Critics generally felt that the first Mass Effect, which received more extensive upgrades than its sequels, was significantly improved in Legendary Edition. Alyssa Mercante of GamesRadar+ opined that the changes to the game resulted in a more modern experience, and that BioWare successfully brought the game more in line with its sequels without detracting from its original charm. Shubhankar Parijat of GamingBolt asserted that the remaster was one of the most impressive that he had seen, which he attributed to the extensive work done to assets, environments, lighting, and character models. By contrast, some critics felt that the visual changes went too far and ultimately overshadowed the original's mood and tone, while other critics felt that the gameplay updates did not go far enough.

Reviewers responded positively to Mass Effect 2 and Mass Effect 3 in Legendary Edition despite those games receiving relatively minor updates. Writing for Destructoid, Eric Van Allen praised the adjustments made to the morality system of Mass Effect 2, which he felt made the game feel less unforgiving. Dan Stapleton of IGN opined that the graphical improvements made to Mass Effect 2 made it look comparable to a modern release, with the main exception being its facial animations. In his evaluation of Mass Effect 3, Robert Ramsey of Push Square noted that the inclusion of expansions that were not available with the base version of the game resulted in a meaningfully enhanced experience. By contrast, Jordan Ramée of GameSpot criticized the compilation for not integrating DLC well into the overall narrative of the individual games.

As an overall product, Legendary Edition received praise for its convenience, scope, and preservation of the Mass Effect trilogy.
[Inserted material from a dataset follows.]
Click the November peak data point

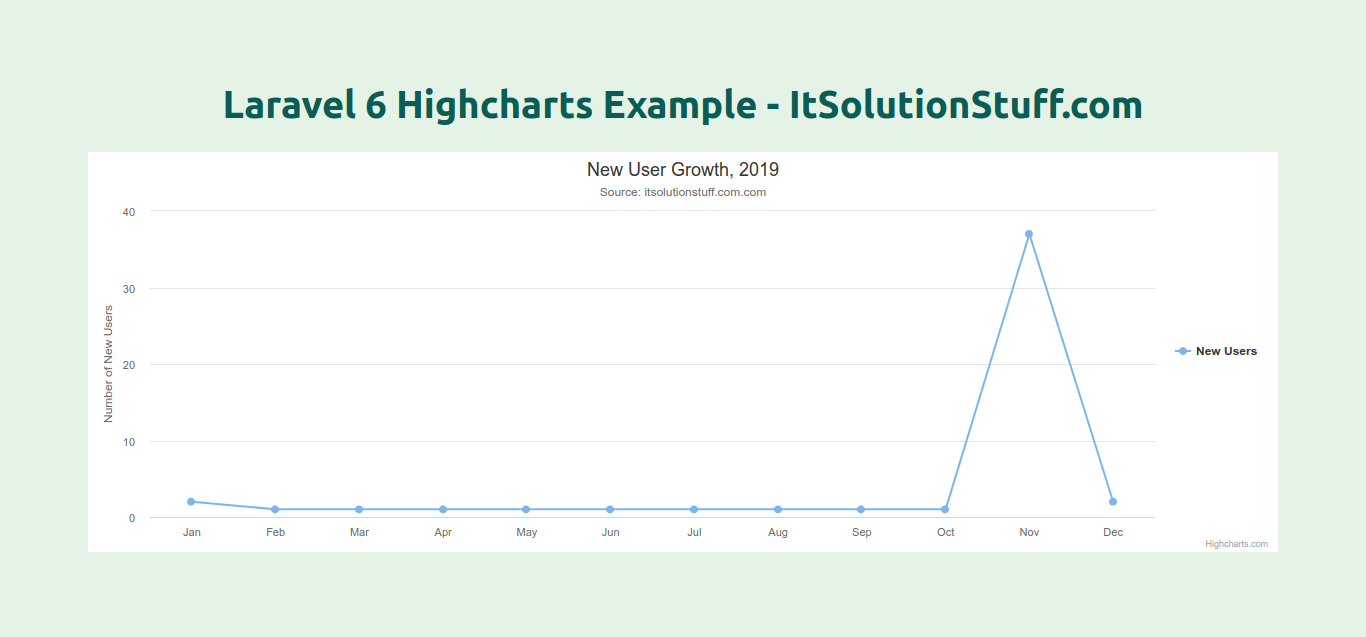pos(1029,234)

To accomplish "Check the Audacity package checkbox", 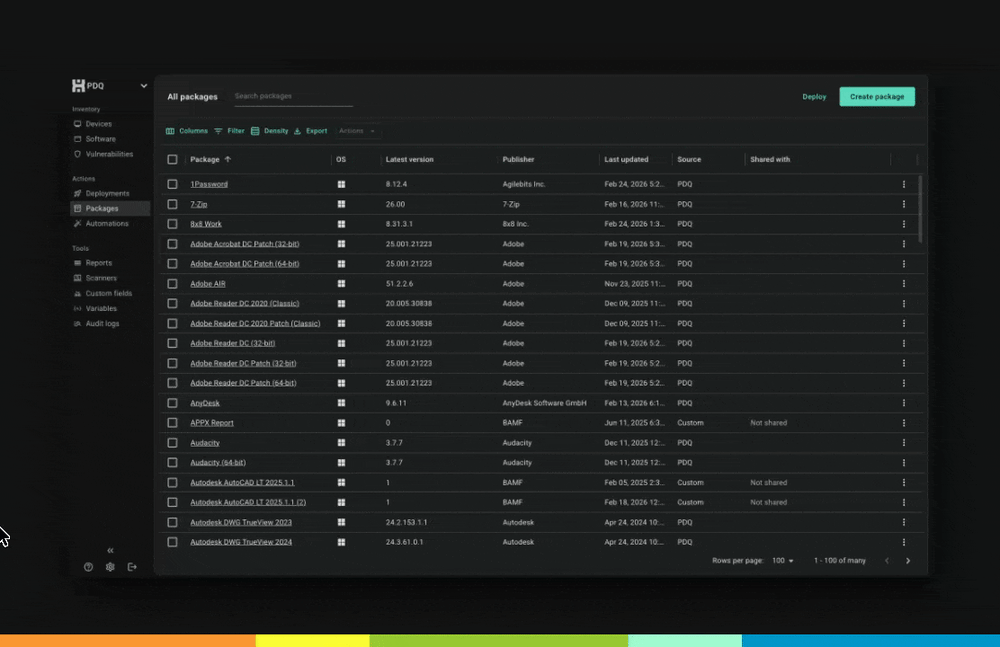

Writing for The Washington Post, Jhaan Elker recommended the compilation to fans and newcomers alike, with the qualification that some players may still prefer the original version of the games with mods. In a performance review for Eurogamer, Thomas Morgan highlighted the ambition and effort of the collection, and concluded that the final result was a "perfect jumping on point for the series". In her review for Game Informer, Kimberly Wallace lauded the Mass Effect trilogy as a whole, and expressed gratitude towards the remaster for keeping attention on the series and giving players an opportunity to easily play through the story in its most complete form, with all DLC included.

Aggregate scores
| Aggregator | Score |
|---|---|
| Metacritic | PC: 86/100 PS4: 87/100 XB1: 90/100 |
| OpenCritic | 96% |

Review scores
| Publication | Score |
|---|---|
| Destructoid | 9/10 |
| Game Informer | 9/10 |
| GameSpot | 8/10 |
| GamesRadar+ | 4.5/5 |
| IGN | (ME1) 8/10 (ME2) 9/10 (ME3) 8/10 |
| PC Gamer (US) | (ME1) 77/100 |
| Push Square | 9/10 |
| RPGamer | 4/5 |

===Sales===
In the United Kingdom, Legendary Edition was the best selling game during its week of release, which was mostly due to digital sales. Also during the week of its release, the Windows version of the game had over 59,000 concurrent players on Steam, which was the highest concurrent player count to date for a BioWare title. On the PlayStation Store, Legendary Edition was the third-highest selling game in the United States and the sixth-highest selling game in Europe for May 2021. During an investor call on August 4, 2021, Electronic Arts Chief Executive Officer Andrew Wilson revealed that the game performed "well above" expectations, although exact sales figures were not disclosed. Legendary Edition finished 2021 as one of the 12-highest selling new releases of the year on Steam. According to The NPD Group, Legendary Edition was the 19th-best selling game on PlayStation and the 12th-best selling game on Xbox of 2021 overall.